3. YAML Frontmatter Schema
Entities and relationships live in markdown:
- Version-controlled with documents
- Human-readable and editable
- Auditable changes over time
- Can be corrected before hitting the graph
4. Incremental Sync with Manifest
Our manifest-based change detection:
- Content hash + frontmatter hash tracking
- Only syncs changed documents
- ~1-2s sync time for 130+ docs
5. Cross-Entity Semantic Search
Unified search across all node types:
- Documents, Concepts, Tools, etc.
- Distance normalization for fair ranking
- Single query returns mixed results
Potential Improvements
From Alternative Solutions
| Feature | From | Potential Value |
|---|---|---|
| Pipeline-auto option | LightRAG/GraphRAG | Faster for bulk/low-stakes docs |
| Community hierarchy | GraphRAG | Better global summarization |
| Dual-level retrieval | LightRAG | Low-level + high-level queries |
| Entity disambiguation | LlamaIndex | Reduce duplicates |
Identified Gaps
- No pipeline-auto mode - Could add optional auto-extraction on file save
- Single graph DB - FalkorDB only (could add adapters)
- No global summarization - Per-document only
- Limited visualization - FalkorDB UI is basic
Conclusion
Our @research/graph implementation occupies a unique position:
| Dimension | Position |
|---|---|
| Control | Maximum (human-initiated, custom code) |
| Transparency | High (YAML output, editable) |
| Quality | High (Claude + human review option) |
| Cost | Low (self-hosted FalkorDB) |
| Ecosystem | TypeScript (rare in this space) |
The key insight: all solutions use AI for extraction.

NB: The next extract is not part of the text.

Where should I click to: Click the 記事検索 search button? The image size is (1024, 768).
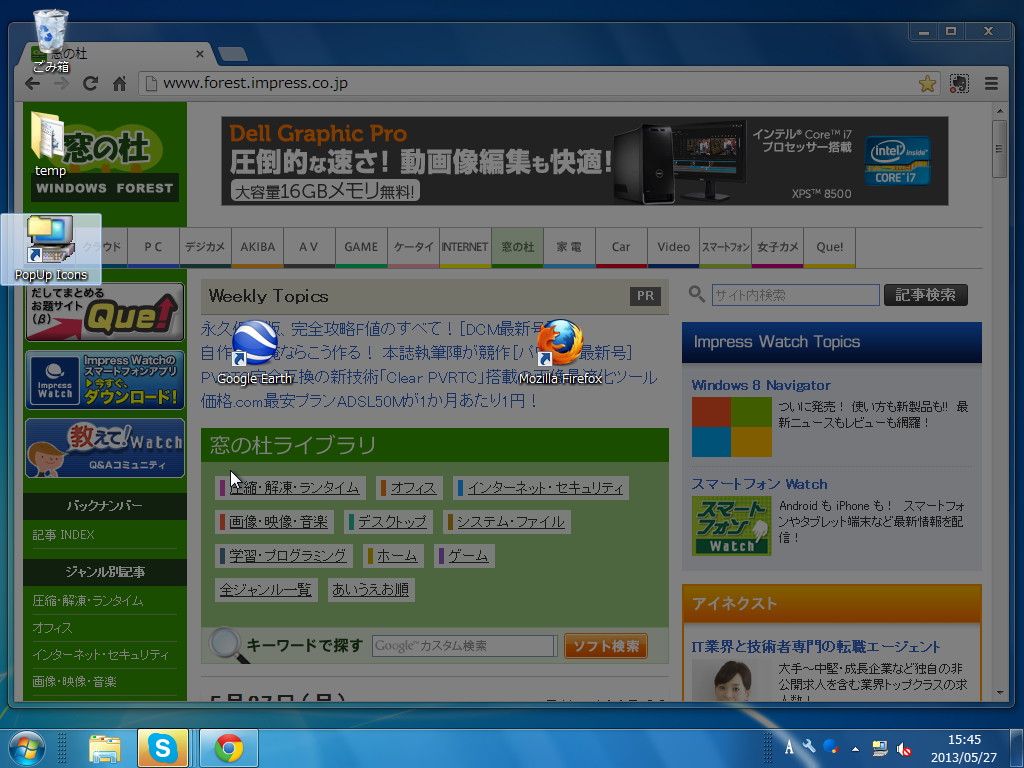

The difference is workflow control:
- Pipeline-auto (LightRAG, GraphRAG): Extract automatically, trust the output
- Human-initiated (ours): Extract on command, review before sync
For research documentation where quality matters, having transparent, editable output is valuable. The TypeScript stack provides integration benefits with other tooling.
Recommendation: Continue with current implementation. Consider adding optional pipeline-auto mode for bulk operations where review isn’t needed.